DATA EXTRACTS: Begin
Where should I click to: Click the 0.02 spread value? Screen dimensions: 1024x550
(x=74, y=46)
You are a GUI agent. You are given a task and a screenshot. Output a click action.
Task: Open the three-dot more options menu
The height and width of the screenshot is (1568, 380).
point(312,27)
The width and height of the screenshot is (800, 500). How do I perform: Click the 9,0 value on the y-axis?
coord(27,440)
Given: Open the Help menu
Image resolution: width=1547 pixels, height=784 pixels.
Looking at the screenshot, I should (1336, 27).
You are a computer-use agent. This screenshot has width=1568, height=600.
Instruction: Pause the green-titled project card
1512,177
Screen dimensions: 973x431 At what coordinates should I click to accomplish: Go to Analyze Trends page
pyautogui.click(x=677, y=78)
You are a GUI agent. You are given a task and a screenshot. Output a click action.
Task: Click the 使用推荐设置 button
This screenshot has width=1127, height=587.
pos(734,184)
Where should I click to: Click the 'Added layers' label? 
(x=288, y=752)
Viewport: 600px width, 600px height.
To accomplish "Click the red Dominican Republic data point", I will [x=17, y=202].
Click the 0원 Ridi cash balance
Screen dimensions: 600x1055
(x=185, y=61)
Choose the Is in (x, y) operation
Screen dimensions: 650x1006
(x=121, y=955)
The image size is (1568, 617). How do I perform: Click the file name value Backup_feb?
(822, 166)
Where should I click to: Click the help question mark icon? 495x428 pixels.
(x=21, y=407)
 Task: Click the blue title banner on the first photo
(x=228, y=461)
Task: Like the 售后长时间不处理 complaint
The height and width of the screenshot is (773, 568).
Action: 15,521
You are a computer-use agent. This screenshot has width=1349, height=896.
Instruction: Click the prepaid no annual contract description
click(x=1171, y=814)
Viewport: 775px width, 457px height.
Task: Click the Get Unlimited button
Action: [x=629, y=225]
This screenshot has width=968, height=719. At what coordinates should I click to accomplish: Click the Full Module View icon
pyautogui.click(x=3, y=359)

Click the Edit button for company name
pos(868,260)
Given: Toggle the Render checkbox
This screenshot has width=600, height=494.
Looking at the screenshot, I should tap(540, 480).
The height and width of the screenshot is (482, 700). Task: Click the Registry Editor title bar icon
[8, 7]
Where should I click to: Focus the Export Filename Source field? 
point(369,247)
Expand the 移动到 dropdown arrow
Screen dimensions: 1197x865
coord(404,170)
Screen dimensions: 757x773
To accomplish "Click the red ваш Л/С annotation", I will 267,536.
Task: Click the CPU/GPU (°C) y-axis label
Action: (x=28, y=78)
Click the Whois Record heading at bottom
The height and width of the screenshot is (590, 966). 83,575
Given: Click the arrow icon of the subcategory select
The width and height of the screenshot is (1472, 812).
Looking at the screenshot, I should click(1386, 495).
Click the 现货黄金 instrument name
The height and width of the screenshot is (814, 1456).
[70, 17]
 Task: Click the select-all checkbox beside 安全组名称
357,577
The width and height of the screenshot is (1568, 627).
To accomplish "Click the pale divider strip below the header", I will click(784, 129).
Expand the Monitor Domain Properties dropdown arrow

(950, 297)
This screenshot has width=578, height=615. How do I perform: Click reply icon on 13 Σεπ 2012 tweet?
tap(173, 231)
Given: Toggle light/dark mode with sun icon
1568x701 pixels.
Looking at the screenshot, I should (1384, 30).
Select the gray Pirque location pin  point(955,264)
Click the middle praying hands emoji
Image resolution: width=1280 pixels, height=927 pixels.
DATA EXTRACTS: End
All of the data needs to be repeated exactly.

Where should I click to: Click the 0.02 spread value? Screen dimensions: 1024x550
(x=74, y=46)
You are a GUI agent. You are given a task and a screenshot. Output a click action.
Task: Open the three-dot more options menu
The height and width of the screenshot is (1568, 380).
point(312,27)
The width and height of the screenshot is (800, 500). How do I perform: Click the 9,0 value on the y-axis?
coord(27,440)
Given: Open the Help menu
Image resolution: width=1547 pixels, height=784 pixels.
Looking at the screenshot, I should (1336, 27).
You are a computer-use agent. This screenshot has width=1568, height=600.
Instruction: Pause the green-titled project card
1512,177
Screen dimensions: 973x431 At what coordinates should I click to accomplish: Go to Analyze Trends page
pyautogui.click(x=677, y=78)
You are a GUI agent. You are given a task and a screenshot. Output a click action.
Task: Click the 使用推荐设置 button
This screenshot has width=1127, height=587.
pos(734,184)
Where should I click to: Click the 'Added layers' label? 
(x=288, y=752)
Viewport: 600px width, 600px height.
To accomplish "Click the red Dominican Republic data point", I will [x=17, y=202].
Click the 0원 Ridi cash balance
Screen dimensions: 600x1055
(x=185, y=61)
Choose the Is in (x, y) operation
Screen dimensions: 650x1006
(x=121, y=955)
The image size is (1568, 617). How do I perform: Click the file name value Backup_feb?
(822, 166)
Where should I click to: Click the help question mark icon? 495x428 pixels.
(x=21, y=407)
 Task: Click the blue title banner on the first photo
(x=228, y=461)
Task: Like the 售后长时间不处理 complaint
The height and width of the screenshot is (773, 568).
Action: 15,521
You are a computer-use agent. This screenshot has width=1349, height=896.
Instruction: Click the prepaid no annual contract description
click(x=1171, y=814)
Viewport: 775px width, 457px height.
Task: Click the Get Unlimited button
Action: [x=629, y=225]
This screenshot has width=968, height=719. At what coordinates should I click to accomplish: Click the Full Module View icon
pyautogui.click(x=3, y=359)

Click the Edit button for company name
pos(868,260)
Given: Toggle the Render checkbox
This screenshot has width=600, height=494.
Looking at the screenshot, I should tap(540, 480).
The height and width of the screenshot is (482, 700). Task: Click the Registry Editor title bar icon
[8, 7]
Where should I click to: Focus the Export Filename Source field? 
point(369,247)
Expand the 移动到 dropdown arrow
Screen dimensions: 1197x865
coord(404,170)
Screen dimensions: 757x773
To accomplish "Click the red ваш Л/С annotation", I will 267,536.
Task: Click the CPU/GPU (°C) y-axis label
Action: (x=28, y=78)
Click the Whois Record heading at bottom
The height and width of the screenshot is (590, 966). 83,575
Given: Click the arrow icon of the subcategory select
The width and height of the screenshot is (1472, 812).
Looking at the screenshot, I should click(1386, 495).
Click the 现货黄金 instrument name
The height and width of the screenshot is (814, 1456).
[70, 17]
 Task: Click the select-all checkbox beside 安全组名称
357,577
The width and height of the screenshot is (1568, 627).
To accomplish "Click the pale divider strip below the header", I will click(784, 129).
Expand the Monitor Domain Properties dropdown arrow

(950, 297)
This screenshot has width=578, height=615. How do I perform: Click reply icon on 13 Σεπ 2012 tweet?
tap(173, 231)
Given: Toggle light/dark mode with sun icon
1568x701 pixels.
Looking at the screenshot, I should (1384, 30).
Select the gray Pirque location pin  point(955,264)
Click the middle praying hands emoji
Image resolution: width=1280 pixels, height=927 pixels.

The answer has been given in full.